03-04-2019 04:07 AM - edited 03-04-2019 04:26 AM
Hello everyone,
I'm a beginner of LabVIEW, and recently have some problem about "get data from .exe". Now I have an .exe of random number generator, and is it possible to get the number by .vi ? (The attachment is rng.exe). Hope someone can help me, and don't be hesitated to ask more detail.
Thanks a lot
Albert
Solved!

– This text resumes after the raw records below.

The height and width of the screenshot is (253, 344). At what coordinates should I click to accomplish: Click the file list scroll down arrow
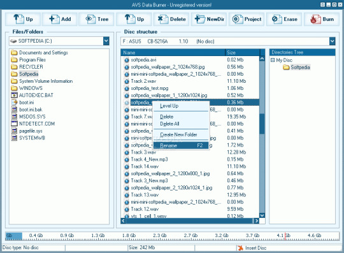click(262, 215)
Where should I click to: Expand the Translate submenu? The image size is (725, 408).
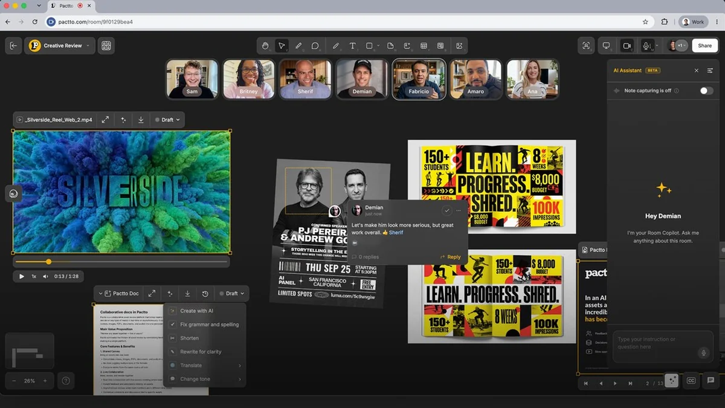pos(205,365)
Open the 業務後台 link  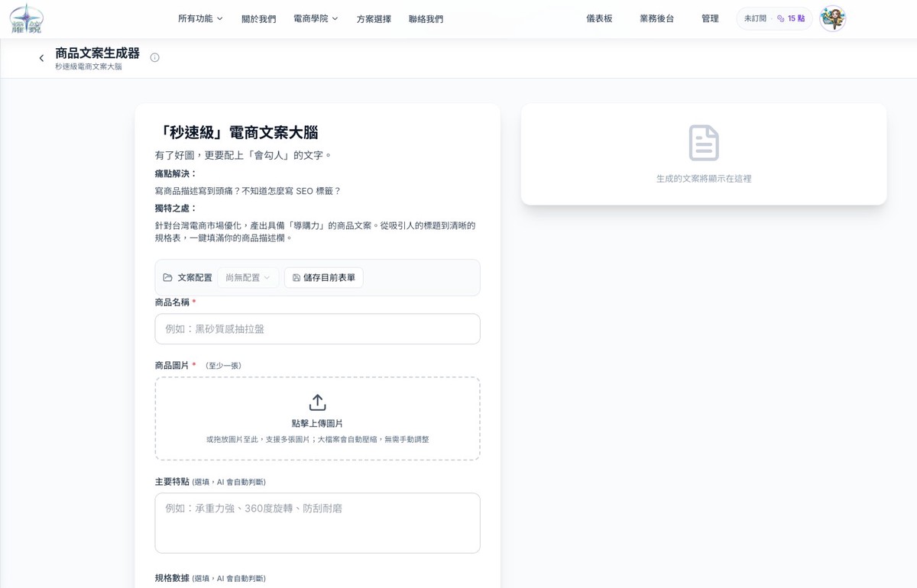coord(656,18)
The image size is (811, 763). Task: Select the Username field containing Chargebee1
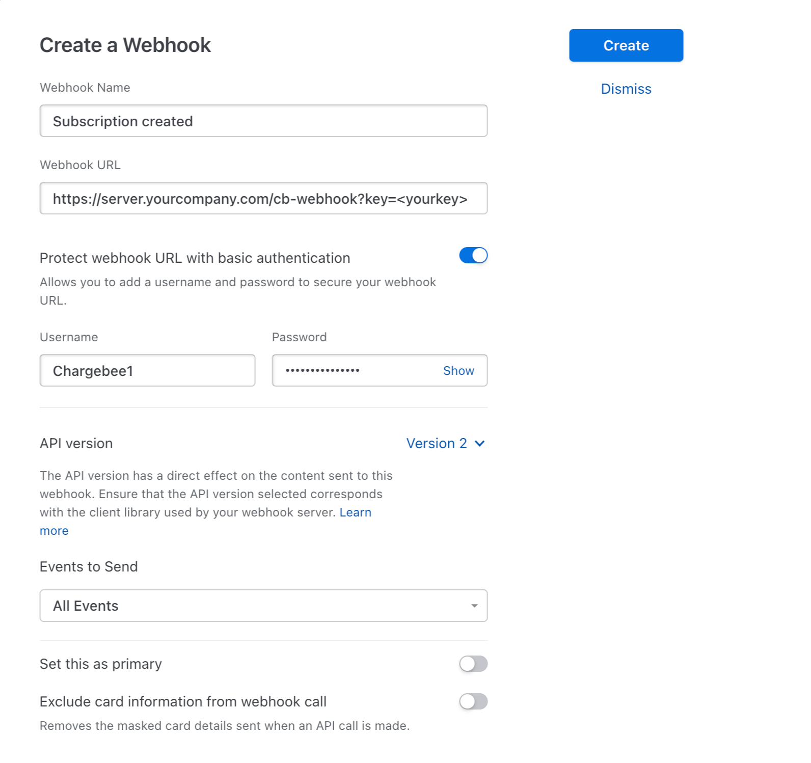tap(147, 371)
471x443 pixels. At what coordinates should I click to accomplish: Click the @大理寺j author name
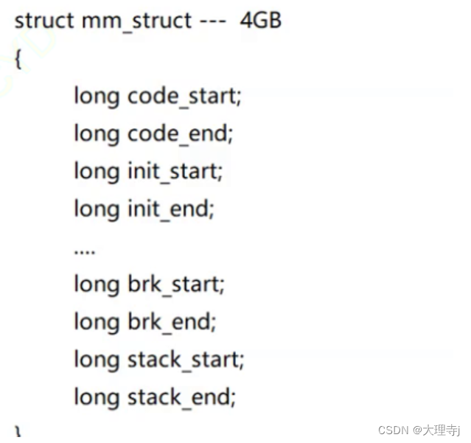pos(436,430)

Go to Solution.
03-04-2019 04:17 AM
Hi Albert,
I don't think I will start any EXE from a public forum without being able to see it's code…
have some problem about "get data from .exe".
You can use several options:
- save data to a file
- publish data over network communication (UDP, TCP, SharedVariables, NetworkStreams, many more…)
- use a screen scraper with image analysis to get the displayed numbers…
03-04-2019 04:25 AM
@GerdW wrote:
Hi Albert,
I don't think I will start any EXE from a public forum without being able to see it's code…
have some problem about "get data from .exe".
You can use several options:
- save data to a file
- publish data over network communication (UDP, TCP, SharedVariables, NetworkStreams, many more…)
- use a screen scraper with image analysis to get the displayed numbers…
Oh, I like the last one! Create a .jpg as output from the program and then read it with OCR! 😄
/Y
03-04-2019 04:26 AM
Sorry for that, let me update the rng code.
03-04-2019 04:31 AM - edited 03-04-2019 04:32 AM
03-04-2019 04:36 AM
Using invoke node allow me to easily read data from this vi (rng.vi). However, when I convert rng.vi to rng.exe, the invoke node seems to be disable...
03-04-2019 04:50 AM - edited 03-04-2019 04:50 AM
Hi Albert,
when I convert rng.vi to rng.exe, the invoke node seems to be disable...
Yes.
That's a system protection in most modern OS: you don't want one executable being able to manipulate data in another executable! In a modern multitasking OS each executable uses it's own memory scheme! When you want to communicate between executable you should use network functions…
When you just need a RNG you should implement that function in a DLL. Then call that DLL function using the CLFN from your other executable!
03-04-2019 04:56 AM
Thanks for your kind reply and providing me some way to study.